Only the lines from the one bearing "Where should I" through the end of the listing belong in your response, restated word for word and without pictures.

_____

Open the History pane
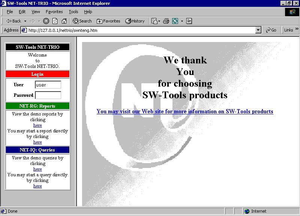This screenshot has width=300, height=216. 135,21
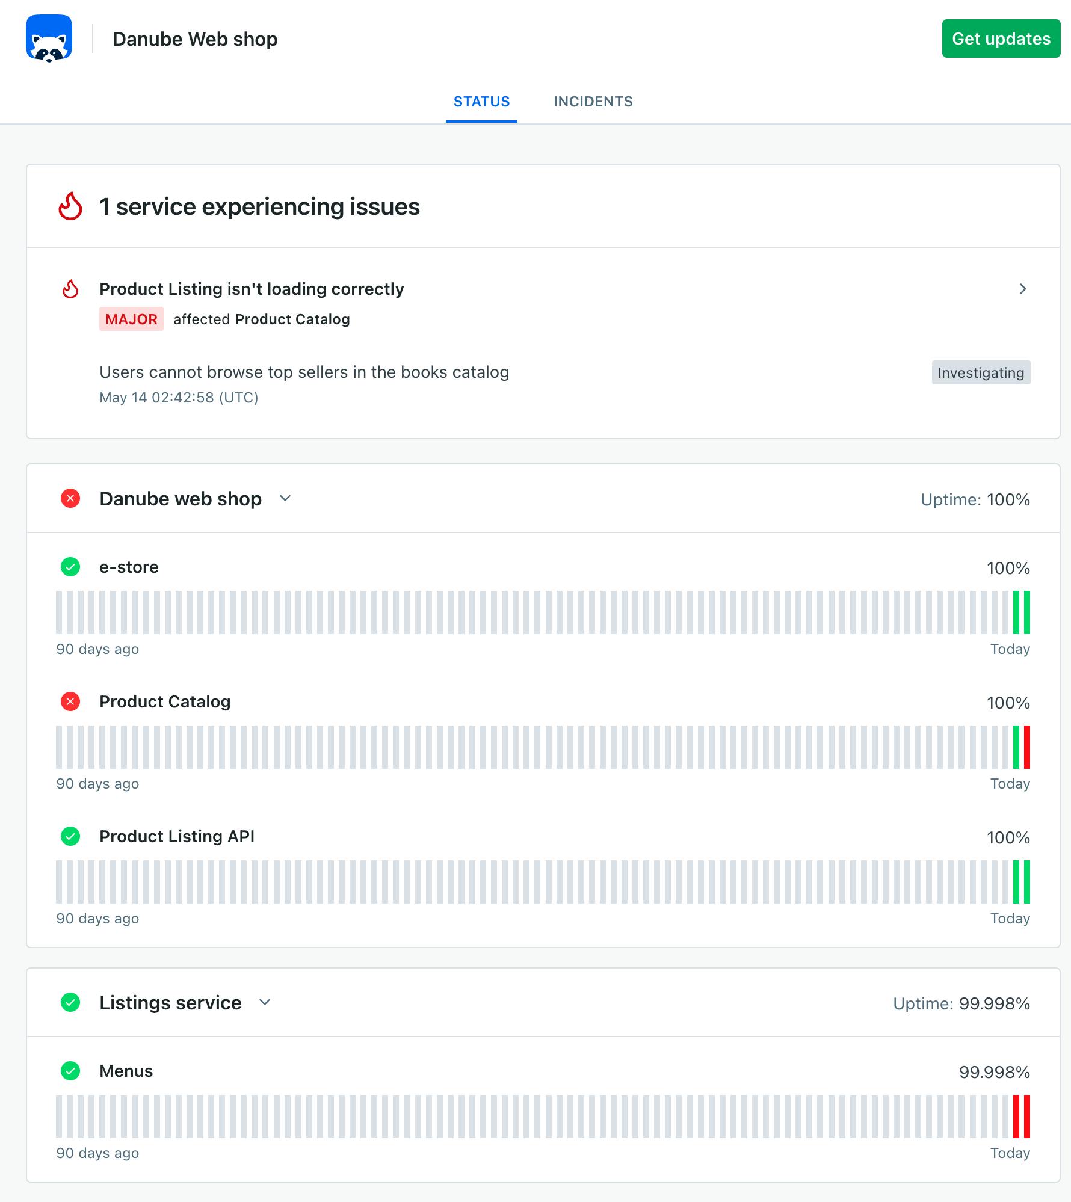Click the green check icon next to e-store
The image size is (1071, 1202).
point(70,567)
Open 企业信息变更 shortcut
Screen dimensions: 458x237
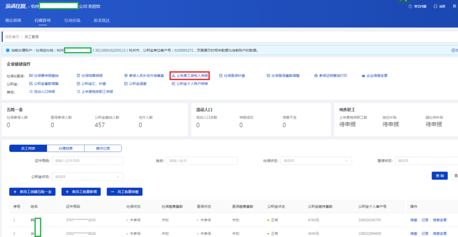coord(374,76)
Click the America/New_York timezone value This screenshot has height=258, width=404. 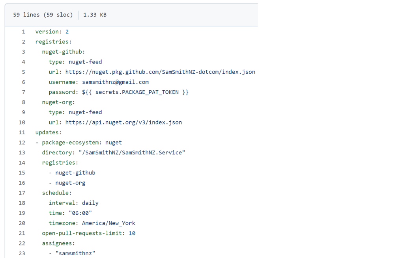[x=108, y=223]
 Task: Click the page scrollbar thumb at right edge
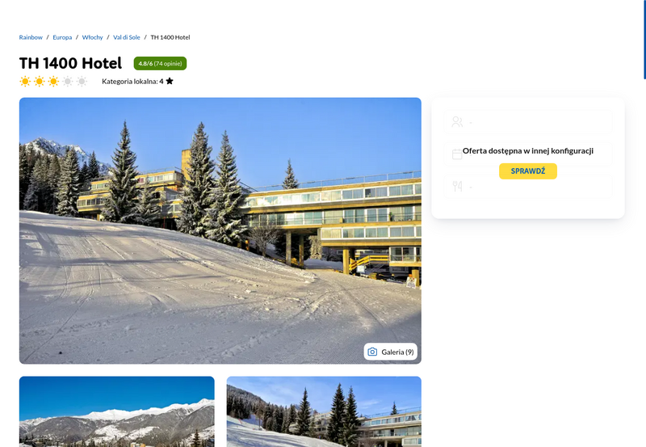point(644,39)
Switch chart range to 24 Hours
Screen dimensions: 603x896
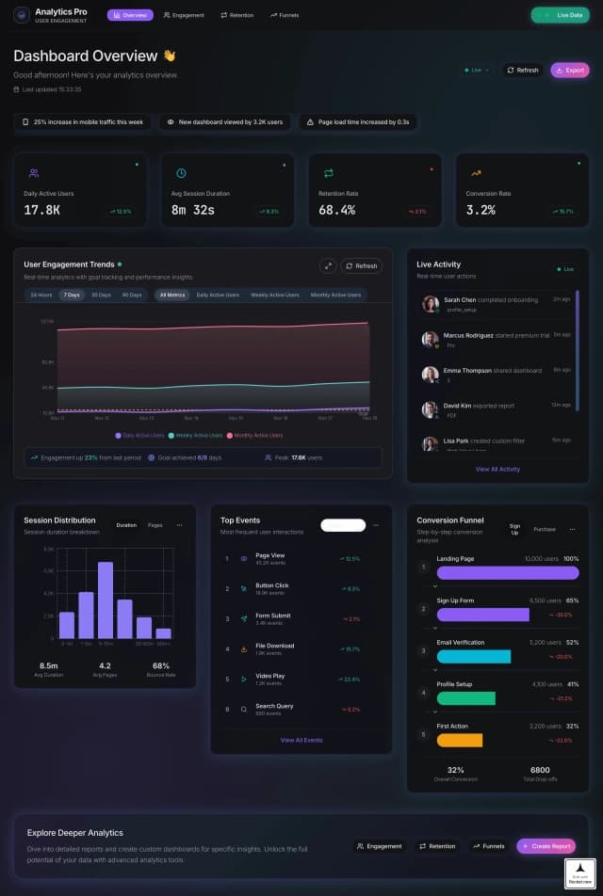pyautogui.click(x=41, y=295)
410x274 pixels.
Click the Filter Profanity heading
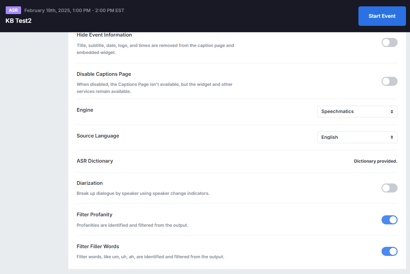click(94, 214)
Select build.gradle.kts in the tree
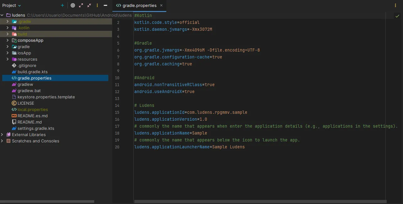 pos(32,72)
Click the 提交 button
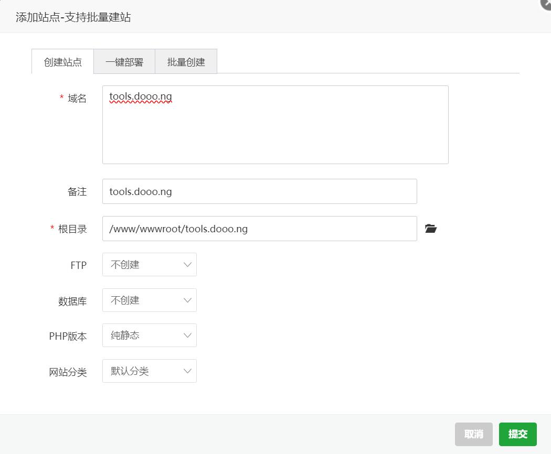The width and height of the screenshot is (551, 454). coord(517,434)
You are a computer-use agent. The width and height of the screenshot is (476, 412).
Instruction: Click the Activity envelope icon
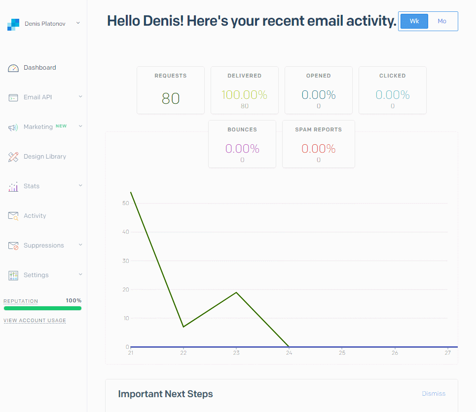tap(13, 216)
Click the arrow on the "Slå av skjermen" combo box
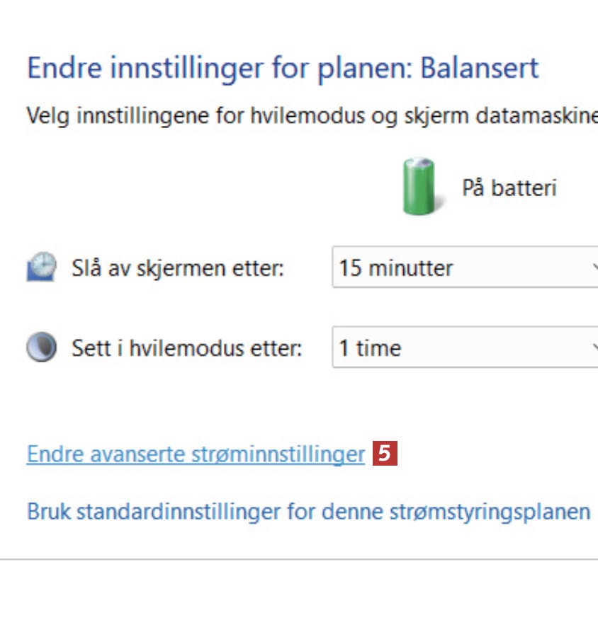 594,268
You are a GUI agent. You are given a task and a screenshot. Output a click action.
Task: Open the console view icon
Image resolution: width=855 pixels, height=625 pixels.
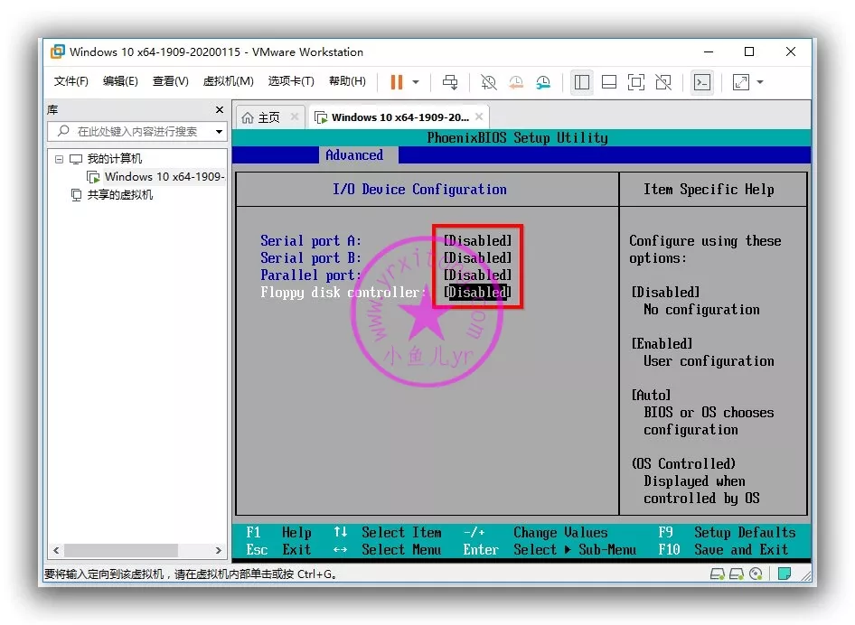702,82
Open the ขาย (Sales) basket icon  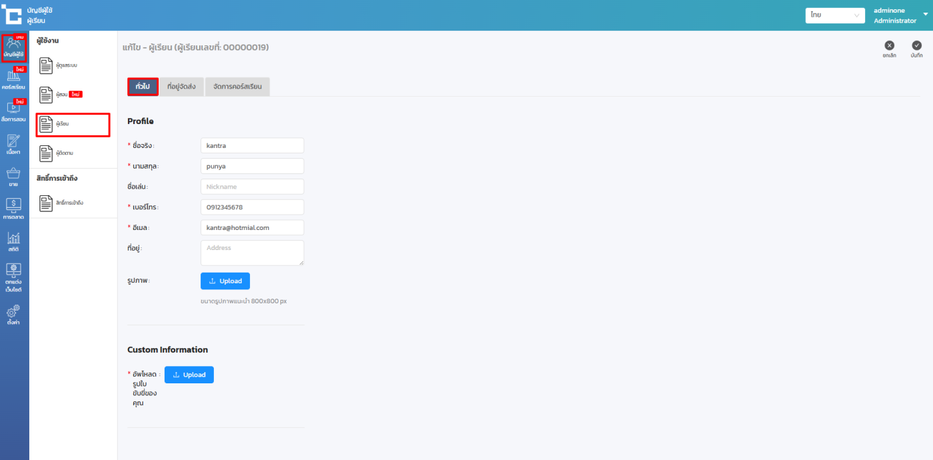(13, 176)
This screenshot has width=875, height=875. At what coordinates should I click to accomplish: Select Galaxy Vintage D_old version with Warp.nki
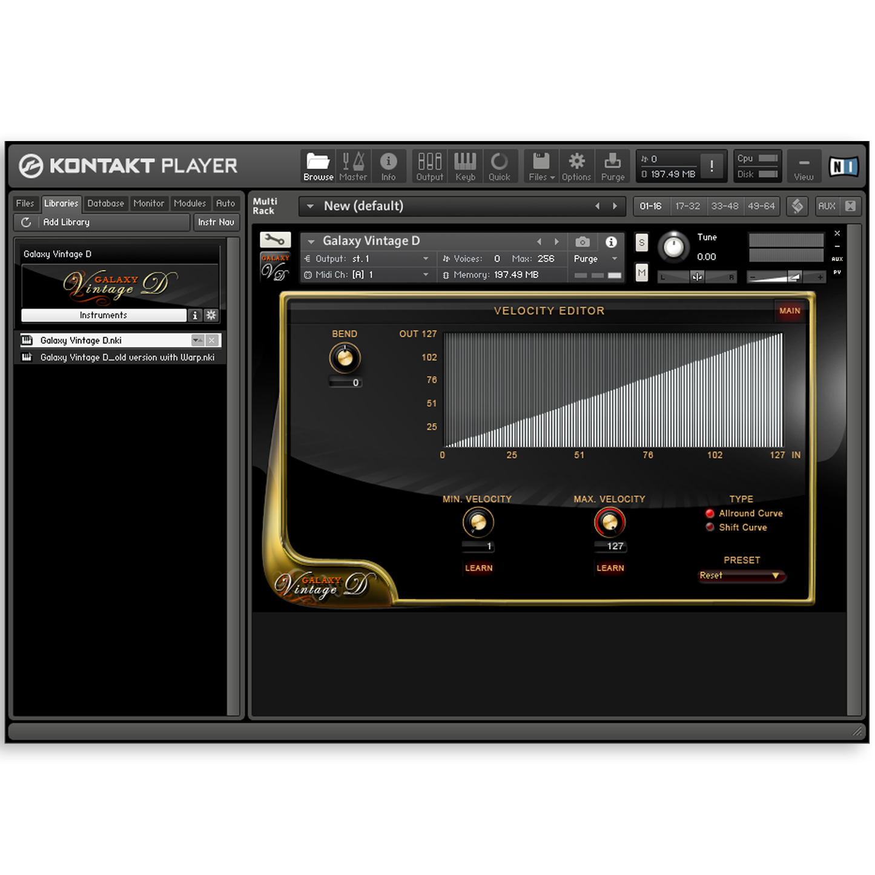click(x=127, y=358)
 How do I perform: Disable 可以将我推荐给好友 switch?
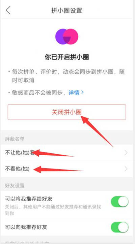(x=119, y=202)
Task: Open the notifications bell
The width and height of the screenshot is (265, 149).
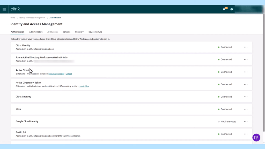Action: pyautogui.click(x=224, y=9)
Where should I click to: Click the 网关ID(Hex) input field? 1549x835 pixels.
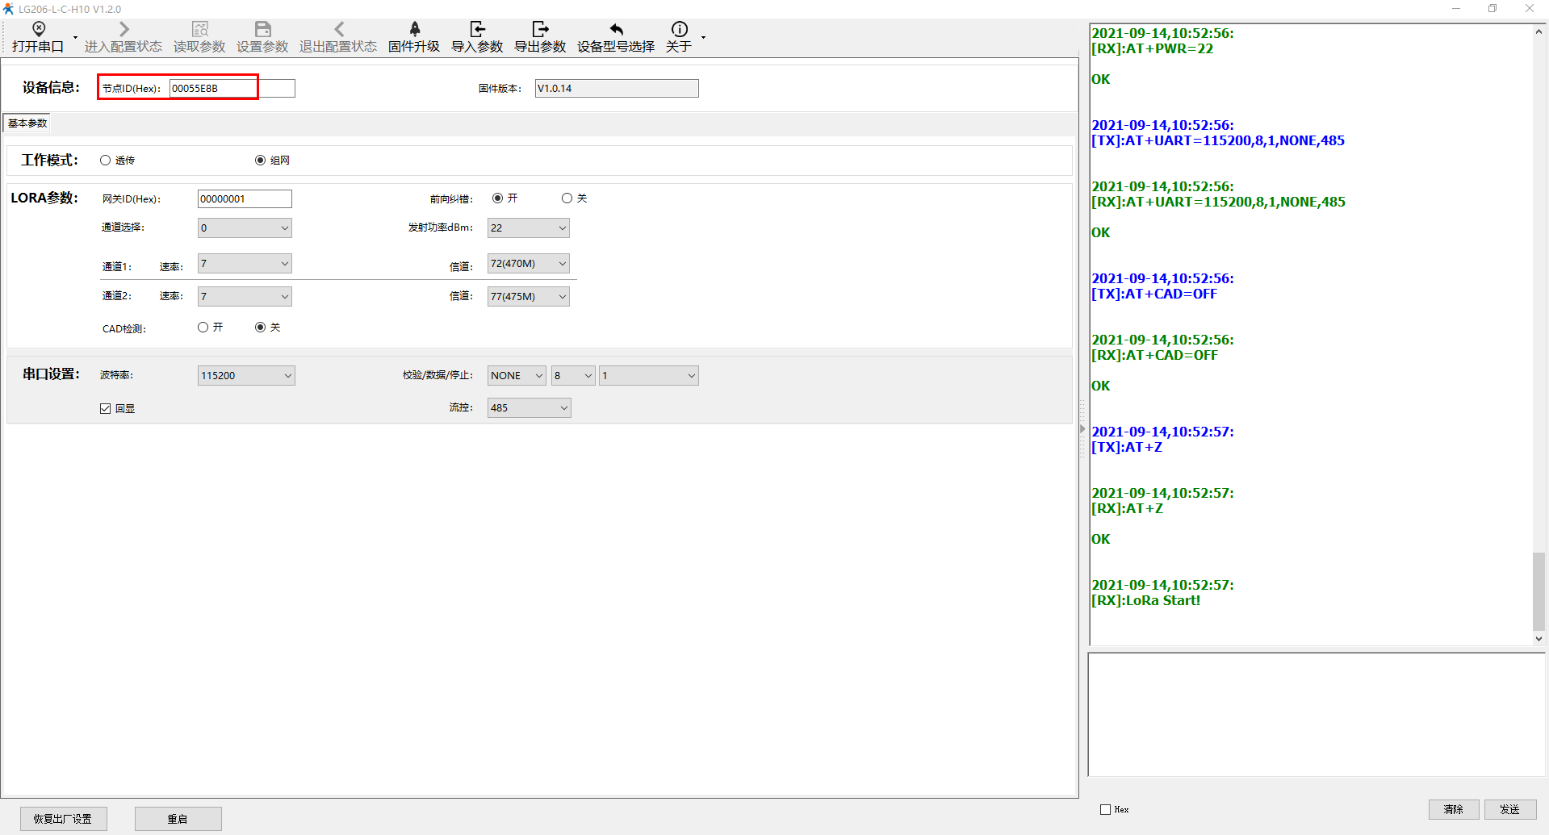click(245, 199)
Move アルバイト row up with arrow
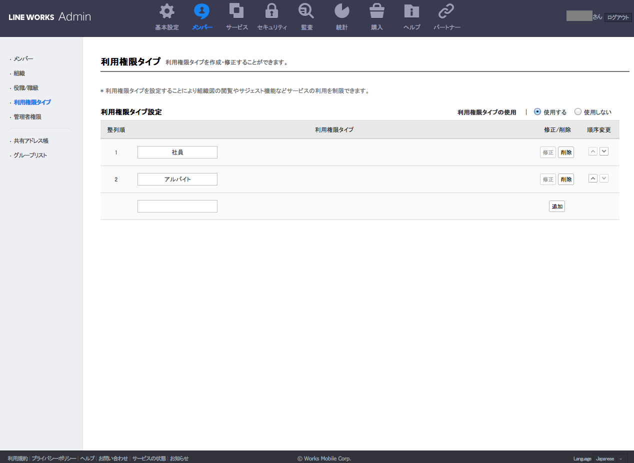Viewport: 634px width, 463px height. click(x=593, y=179)
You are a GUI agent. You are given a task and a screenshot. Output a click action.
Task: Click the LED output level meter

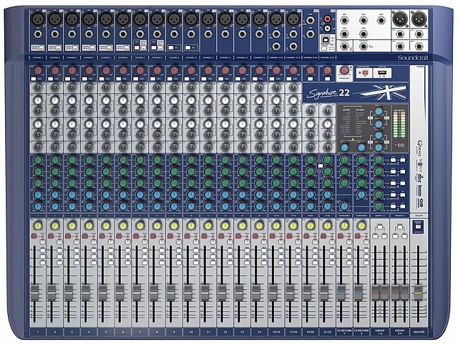[x=400, y=125]
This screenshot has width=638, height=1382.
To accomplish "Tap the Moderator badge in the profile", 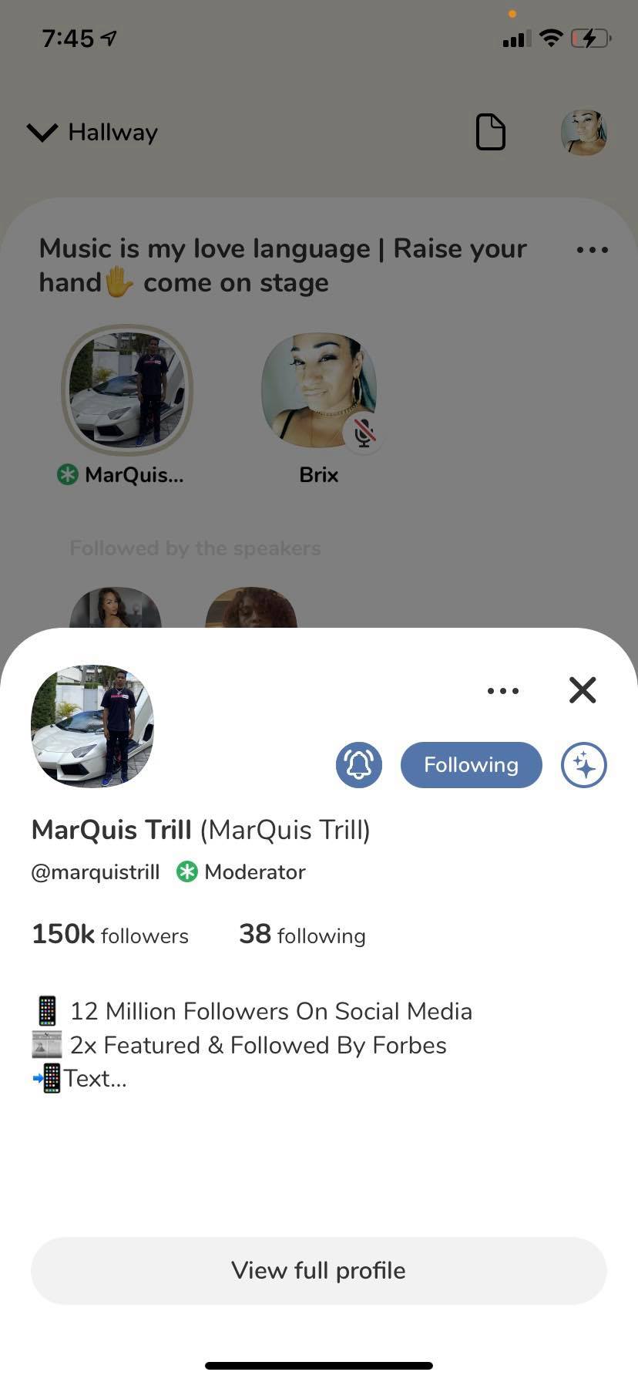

_____

◆ Answer for the task:
Where should I click to: Click the 网关ID(Hex) input field? 1549x835 pixels.
click(245, 199)
Move アルバイト row up with arrow
Viewport: 634px width, 463px height. click(x=593, y=179)
You are a GUI agent. You are given a task and a screenshot. Output a click action.
Task: Click the LED output level meter

[x=400, y=125]
This screenshot has width=638, height=1382.
To accomplish "Tap the Moderator badge in the profile", 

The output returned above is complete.